[Opening SUPPLIED DATA section]
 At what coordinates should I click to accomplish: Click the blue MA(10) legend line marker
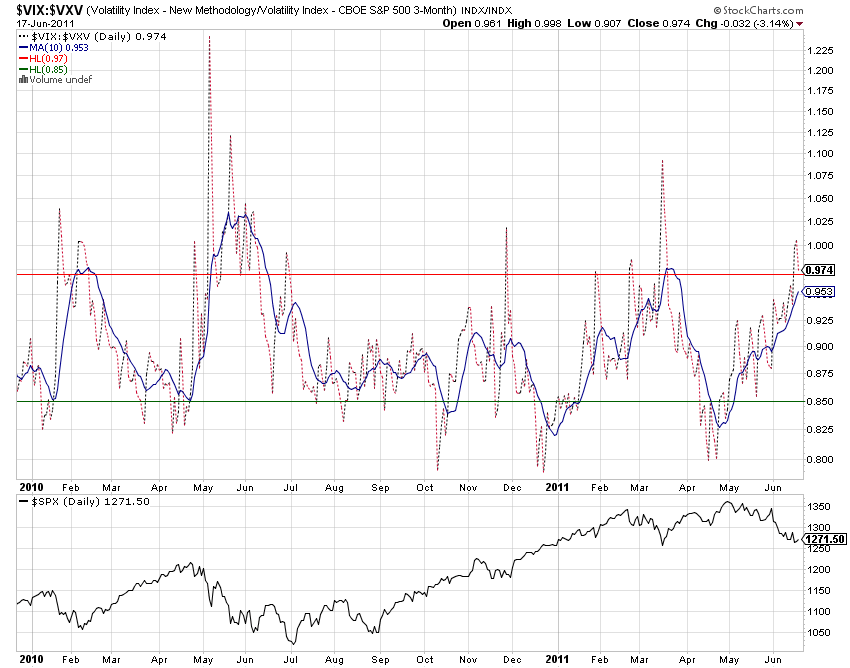pos(24,47)
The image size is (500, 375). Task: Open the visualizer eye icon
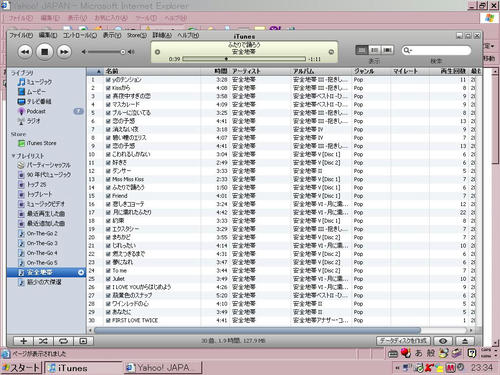tap(443, 341)
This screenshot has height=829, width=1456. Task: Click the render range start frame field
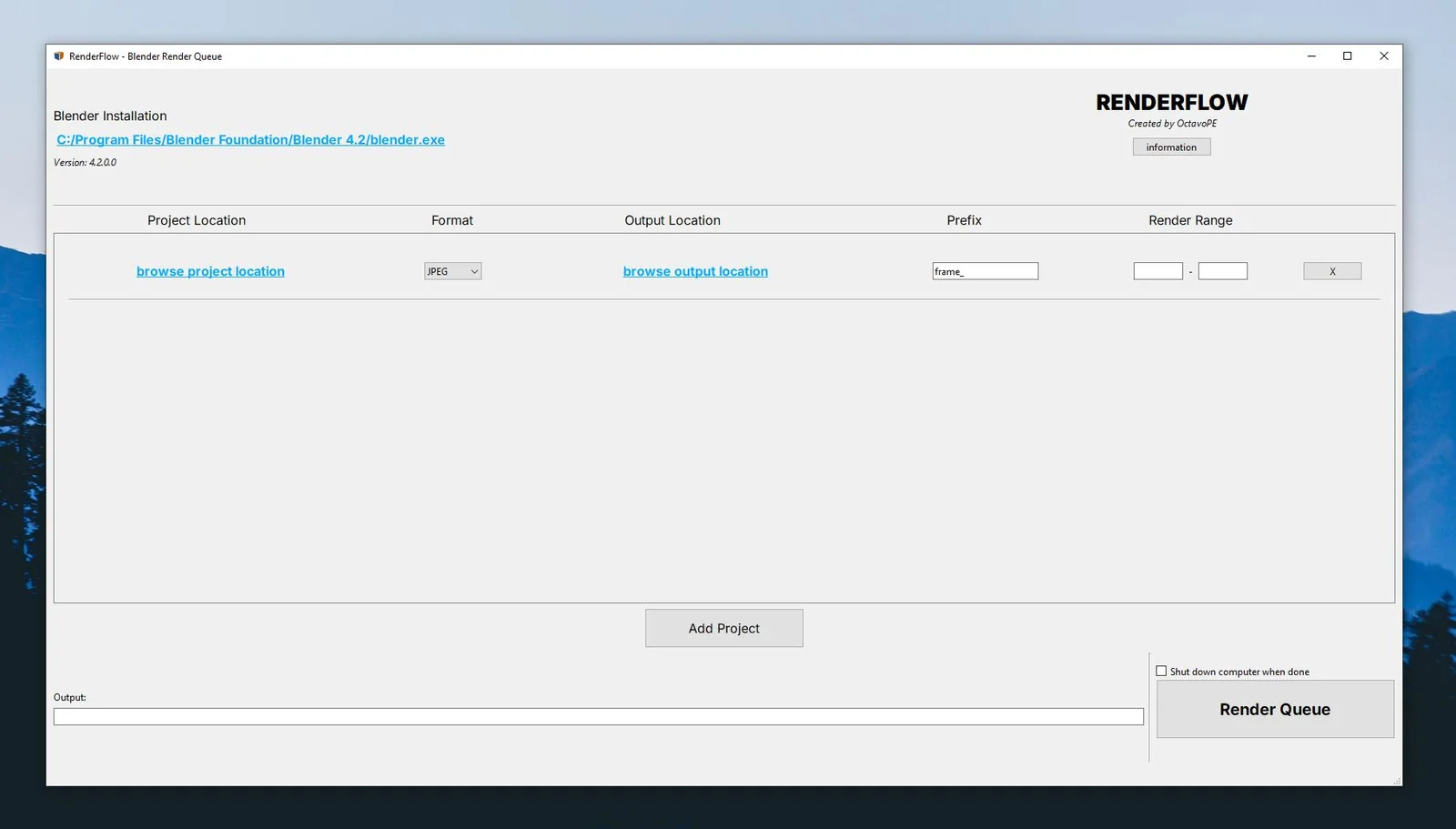pyautogui.click(x=1158, y=271)
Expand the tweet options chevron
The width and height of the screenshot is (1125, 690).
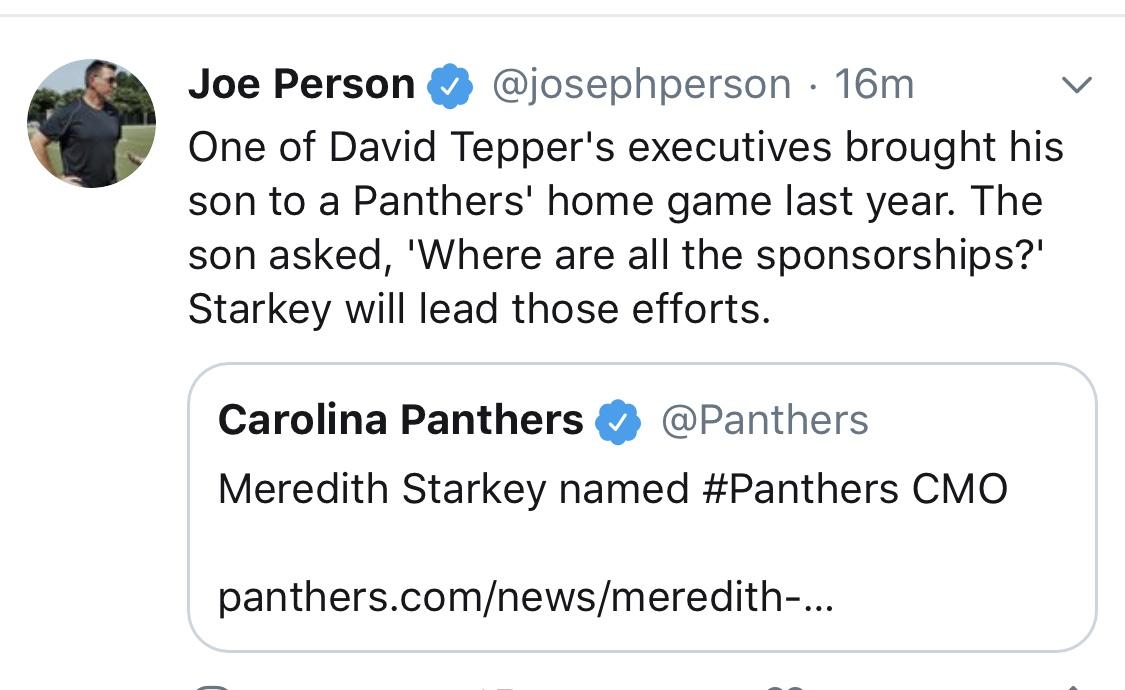click(1076, 85)
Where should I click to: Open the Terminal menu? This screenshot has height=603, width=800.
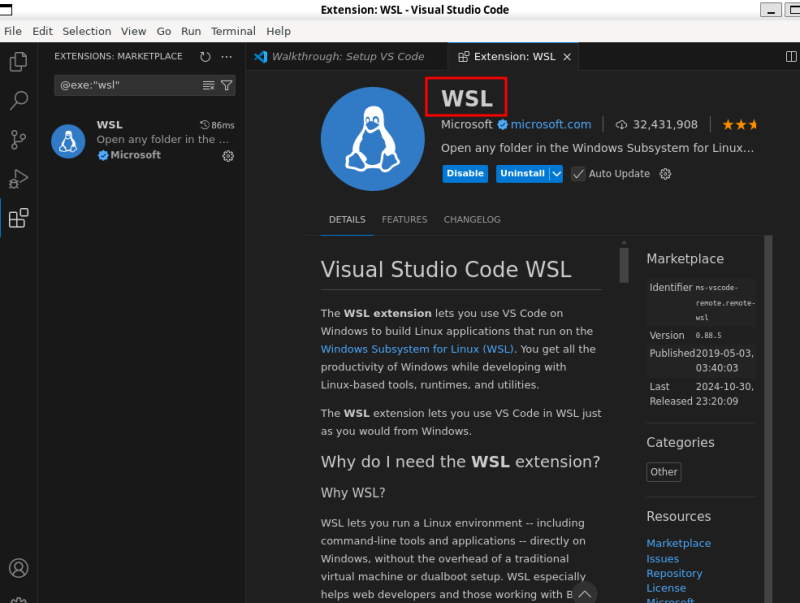tap(233, 31)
[Closing SUPPLIED DATA section]
### TASK
Nothing but the lines from the one with "Expand the tweet options chevron" through the last line of the material above should appear in the answer, each copied exactly, with no pictures.

### WRITTEN REPLY
Expand the tweet options chevron
The width and height of the screenshot is (1125, 690).
click(1076, 85)
Where should I click to: Open the Terminal menu? This screenshot has height=603, width=800.
tap(233, 31)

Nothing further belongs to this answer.